**Description of the task**
Show every line of the records that contains the string "Switch", with case counting.

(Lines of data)
########################################
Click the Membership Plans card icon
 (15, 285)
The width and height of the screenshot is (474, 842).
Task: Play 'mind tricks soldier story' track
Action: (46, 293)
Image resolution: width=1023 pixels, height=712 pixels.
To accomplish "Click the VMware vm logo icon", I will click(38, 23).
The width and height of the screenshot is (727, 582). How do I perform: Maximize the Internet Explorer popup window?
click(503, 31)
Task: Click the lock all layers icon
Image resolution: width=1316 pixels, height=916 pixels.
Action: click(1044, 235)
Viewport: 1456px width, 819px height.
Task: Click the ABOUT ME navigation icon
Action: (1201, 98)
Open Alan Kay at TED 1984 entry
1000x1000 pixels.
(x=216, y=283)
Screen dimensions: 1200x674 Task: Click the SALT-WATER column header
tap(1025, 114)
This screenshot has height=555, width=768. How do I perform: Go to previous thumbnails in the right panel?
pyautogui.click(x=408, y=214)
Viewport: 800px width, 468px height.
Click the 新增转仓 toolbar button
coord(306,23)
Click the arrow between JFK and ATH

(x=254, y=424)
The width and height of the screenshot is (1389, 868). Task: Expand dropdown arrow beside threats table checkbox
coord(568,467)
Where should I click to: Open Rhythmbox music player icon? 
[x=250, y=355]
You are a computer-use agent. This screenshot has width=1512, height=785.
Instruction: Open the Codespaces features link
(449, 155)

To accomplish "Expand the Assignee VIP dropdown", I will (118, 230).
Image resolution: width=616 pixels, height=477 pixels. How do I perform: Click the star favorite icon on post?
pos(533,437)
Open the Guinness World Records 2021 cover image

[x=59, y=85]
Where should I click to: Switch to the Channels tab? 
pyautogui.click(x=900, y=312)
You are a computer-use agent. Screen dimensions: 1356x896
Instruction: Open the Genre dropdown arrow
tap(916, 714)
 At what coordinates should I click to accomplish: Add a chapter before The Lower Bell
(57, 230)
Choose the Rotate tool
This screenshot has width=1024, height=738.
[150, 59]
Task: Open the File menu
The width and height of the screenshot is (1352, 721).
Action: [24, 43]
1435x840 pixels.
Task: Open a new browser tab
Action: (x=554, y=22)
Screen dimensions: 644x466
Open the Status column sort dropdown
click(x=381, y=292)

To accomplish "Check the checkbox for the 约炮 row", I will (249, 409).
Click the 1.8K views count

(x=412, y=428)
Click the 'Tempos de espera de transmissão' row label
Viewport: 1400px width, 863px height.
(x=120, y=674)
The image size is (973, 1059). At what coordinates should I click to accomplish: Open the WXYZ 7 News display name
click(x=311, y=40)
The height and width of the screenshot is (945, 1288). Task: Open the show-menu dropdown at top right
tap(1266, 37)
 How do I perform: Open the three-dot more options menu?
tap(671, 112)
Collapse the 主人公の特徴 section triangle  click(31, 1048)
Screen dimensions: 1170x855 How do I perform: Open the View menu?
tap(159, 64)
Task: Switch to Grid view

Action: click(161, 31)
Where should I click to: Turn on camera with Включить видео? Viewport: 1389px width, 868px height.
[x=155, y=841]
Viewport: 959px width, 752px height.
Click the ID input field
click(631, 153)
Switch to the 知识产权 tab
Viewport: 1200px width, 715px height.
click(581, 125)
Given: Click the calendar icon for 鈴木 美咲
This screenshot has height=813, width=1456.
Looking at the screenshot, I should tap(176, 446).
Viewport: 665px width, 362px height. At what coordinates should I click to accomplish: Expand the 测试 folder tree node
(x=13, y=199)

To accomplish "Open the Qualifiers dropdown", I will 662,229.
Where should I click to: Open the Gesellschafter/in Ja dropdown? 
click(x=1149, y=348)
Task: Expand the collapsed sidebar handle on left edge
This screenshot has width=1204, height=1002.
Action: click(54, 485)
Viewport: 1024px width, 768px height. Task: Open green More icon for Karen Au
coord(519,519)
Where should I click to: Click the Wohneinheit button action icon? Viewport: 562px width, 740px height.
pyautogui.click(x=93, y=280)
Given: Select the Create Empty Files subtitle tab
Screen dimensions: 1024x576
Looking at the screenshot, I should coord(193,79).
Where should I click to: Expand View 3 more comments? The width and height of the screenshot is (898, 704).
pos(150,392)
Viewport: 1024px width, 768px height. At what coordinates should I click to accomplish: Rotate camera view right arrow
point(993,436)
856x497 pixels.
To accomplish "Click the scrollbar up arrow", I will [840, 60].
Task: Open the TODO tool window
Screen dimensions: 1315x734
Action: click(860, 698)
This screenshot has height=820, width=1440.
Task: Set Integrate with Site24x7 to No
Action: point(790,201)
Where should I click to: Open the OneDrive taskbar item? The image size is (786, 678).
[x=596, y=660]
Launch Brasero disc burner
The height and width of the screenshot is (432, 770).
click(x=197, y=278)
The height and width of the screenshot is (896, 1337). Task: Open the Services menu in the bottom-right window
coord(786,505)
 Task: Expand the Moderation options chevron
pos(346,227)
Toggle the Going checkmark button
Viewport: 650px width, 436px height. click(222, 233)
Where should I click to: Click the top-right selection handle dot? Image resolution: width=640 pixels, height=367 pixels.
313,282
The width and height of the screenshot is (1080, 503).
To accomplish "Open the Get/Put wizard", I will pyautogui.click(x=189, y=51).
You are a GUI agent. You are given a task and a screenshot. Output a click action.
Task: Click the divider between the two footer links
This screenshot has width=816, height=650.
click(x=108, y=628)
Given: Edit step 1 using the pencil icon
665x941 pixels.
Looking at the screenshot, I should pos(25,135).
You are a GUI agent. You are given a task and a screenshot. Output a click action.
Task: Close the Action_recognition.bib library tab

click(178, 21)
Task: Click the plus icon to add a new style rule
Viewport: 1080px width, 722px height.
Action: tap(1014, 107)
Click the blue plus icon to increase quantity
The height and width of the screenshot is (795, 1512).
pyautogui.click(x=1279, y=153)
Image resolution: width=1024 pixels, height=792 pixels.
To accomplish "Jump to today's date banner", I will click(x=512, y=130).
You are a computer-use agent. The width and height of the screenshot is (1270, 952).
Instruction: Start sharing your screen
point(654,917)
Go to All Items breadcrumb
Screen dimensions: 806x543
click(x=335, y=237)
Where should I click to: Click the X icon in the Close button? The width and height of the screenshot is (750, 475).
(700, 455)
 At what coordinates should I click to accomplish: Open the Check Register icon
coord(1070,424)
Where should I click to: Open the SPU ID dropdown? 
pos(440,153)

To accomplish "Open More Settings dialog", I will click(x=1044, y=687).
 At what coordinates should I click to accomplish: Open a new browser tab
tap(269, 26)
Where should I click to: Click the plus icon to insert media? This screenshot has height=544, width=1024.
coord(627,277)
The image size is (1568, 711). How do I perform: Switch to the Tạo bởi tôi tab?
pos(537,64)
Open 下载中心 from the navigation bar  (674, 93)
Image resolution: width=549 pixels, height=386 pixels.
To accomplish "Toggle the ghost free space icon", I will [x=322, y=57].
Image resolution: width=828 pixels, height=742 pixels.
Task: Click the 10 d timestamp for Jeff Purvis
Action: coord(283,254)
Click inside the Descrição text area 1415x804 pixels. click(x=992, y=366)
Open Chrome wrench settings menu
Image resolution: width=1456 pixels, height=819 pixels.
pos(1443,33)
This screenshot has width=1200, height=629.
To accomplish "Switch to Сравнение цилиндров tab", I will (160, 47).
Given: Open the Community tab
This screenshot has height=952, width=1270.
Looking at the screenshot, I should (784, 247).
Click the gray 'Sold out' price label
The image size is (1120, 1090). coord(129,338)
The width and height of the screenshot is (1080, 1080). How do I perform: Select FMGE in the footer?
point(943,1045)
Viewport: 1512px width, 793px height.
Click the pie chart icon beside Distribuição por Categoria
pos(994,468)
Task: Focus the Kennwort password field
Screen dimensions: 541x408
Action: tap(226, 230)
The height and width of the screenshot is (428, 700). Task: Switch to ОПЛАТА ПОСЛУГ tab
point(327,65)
########################################
**Response to this task**
Where should I click to: Switch to the Channels tab? 
Task: Switch to Grid view
Switch to the 知识产权 tab
The image size is (1568, 711). How do I perform: Switch to the Tạo bởi tôi tab?
To accomplish "Switch to Сравнение цилиндров tab", I will (160, 47).
The height and width of the screenshot is (428, 700). Task: Switch to ОПЛАТА ПОСЛУГ tab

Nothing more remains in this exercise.